Aquilo que a arqueologia narra é sobretudo uma história escrita a partir da natureza especulativa das relações miméticas da mão com as matérias-primas, das quais a pedra é de si a primeira palavra.
Falemos em exercício, aquele que Alexandre Delmar daqui parte, resulta de uma extensa catalogação especulativa, surpreendente por continuamente se diluir nas ficções das pedras e não na sua natureza geológica. Entre as mármores e os granitos encontramos as mós, círculos plasmados em cimento utilizados enquanto ferramenta de polimento e segredo distintivo das práticas mais antigas e inovadoras dos trabalhadores da Cooperativa dos Pedreiros. Tudo o que vemos encaixa na mão, é medido à escala da mão, colhido à escala da mão, mapeando pedras sobre uma montra, de vidro. O vidro como avesso da pedra.

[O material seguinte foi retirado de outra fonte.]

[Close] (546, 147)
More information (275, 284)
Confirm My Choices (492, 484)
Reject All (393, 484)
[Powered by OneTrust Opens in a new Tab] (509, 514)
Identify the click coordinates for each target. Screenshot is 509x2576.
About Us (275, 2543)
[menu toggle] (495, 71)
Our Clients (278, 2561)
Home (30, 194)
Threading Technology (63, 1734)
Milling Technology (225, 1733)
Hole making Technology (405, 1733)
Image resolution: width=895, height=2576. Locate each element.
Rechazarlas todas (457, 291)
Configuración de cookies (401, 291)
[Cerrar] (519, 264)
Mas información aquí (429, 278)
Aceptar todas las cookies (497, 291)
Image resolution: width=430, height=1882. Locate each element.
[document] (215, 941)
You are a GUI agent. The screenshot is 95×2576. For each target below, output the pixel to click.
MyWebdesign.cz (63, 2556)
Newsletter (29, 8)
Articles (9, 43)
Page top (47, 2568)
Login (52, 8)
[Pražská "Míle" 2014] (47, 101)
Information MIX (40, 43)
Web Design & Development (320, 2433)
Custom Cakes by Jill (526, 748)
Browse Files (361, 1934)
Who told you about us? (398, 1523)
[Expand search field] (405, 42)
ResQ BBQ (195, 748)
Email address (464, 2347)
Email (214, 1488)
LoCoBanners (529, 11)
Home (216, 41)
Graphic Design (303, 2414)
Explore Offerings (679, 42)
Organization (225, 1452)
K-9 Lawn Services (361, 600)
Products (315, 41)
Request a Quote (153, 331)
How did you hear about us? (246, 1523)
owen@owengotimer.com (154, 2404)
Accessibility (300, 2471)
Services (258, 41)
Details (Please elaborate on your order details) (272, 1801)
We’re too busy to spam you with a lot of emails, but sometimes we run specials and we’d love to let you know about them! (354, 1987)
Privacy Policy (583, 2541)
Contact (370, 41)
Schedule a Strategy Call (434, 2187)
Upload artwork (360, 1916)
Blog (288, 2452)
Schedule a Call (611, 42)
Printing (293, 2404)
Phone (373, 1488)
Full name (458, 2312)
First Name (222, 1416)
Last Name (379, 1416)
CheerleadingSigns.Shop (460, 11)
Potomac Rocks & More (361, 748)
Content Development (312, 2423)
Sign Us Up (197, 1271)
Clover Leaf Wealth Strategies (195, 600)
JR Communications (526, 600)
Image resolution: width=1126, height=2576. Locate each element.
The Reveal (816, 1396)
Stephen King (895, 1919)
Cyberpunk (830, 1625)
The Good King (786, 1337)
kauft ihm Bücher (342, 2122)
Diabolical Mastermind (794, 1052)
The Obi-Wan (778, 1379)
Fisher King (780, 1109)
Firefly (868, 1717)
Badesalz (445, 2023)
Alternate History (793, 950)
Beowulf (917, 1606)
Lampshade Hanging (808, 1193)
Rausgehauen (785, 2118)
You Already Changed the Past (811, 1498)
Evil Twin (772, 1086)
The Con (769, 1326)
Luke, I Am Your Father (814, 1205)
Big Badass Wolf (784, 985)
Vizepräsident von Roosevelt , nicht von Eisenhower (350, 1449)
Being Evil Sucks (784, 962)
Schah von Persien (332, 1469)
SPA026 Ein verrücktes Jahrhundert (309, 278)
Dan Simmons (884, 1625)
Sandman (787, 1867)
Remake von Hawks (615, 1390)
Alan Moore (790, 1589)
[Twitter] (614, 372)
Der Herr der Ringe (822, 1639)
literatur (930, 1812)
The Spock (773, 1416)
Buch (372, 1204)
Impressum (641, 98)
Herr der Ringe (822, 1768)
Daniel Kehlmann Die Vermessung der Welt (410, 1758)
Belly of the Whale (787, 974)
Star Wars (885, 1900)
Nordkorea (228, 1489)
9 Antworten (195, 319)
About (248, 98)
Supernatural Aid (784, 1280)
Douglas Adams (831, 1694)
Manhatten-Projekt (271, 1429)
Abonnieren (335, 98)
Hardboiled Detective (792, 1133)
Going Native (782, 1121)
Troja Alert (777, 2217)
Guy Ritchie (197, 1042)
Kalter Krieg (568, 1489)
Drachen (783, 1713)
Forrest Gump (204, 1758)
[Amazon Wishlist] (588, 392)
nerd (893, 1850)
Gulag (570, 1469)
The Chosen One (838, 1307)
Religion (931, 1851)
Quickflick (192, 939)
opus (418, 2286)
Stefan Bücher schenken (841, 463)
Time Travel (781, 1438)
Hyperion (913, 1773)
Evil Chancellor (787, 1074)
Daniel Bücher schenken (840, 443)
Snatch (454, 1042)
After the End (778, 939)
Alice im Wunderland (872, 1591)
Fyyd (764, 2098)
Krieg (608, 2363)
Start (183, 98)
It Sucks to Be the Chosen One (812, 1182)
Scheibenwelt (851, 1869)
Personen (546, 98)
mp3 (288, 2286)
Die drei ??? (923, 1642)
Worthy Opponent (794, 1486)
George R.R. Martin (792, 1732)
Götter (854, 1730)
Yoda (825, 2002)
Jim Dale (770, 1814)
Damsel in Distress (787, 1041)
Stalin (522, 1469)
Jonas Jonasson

A montra que vemos é do novo atelier coletivo da Campanice que ocupa um dos edifícios pertencentes à Cooperativa de Produção dos Operários Pedreiros Portuenses. Um edifício de fachada para a Rua de Braancamp nas costas da grande arquitetura fabril da cooperativa, hoje desativada. Diria que não são as ruínas ou os lugares desativados que perduram a história do lugar, por sua vez aquilo que produzem é uma recondução dos tempos para um futuro “pós condição presente”, retomando a origem e a natureza das coisas como num círculo. Aquilo que ainda verificamos nas encostas do edifício dos Campanice é o hiato de uma cidade, a sua margem agrícola a emergir novamente revelando-nos o quão a história é cíclica e impossível de cobrir.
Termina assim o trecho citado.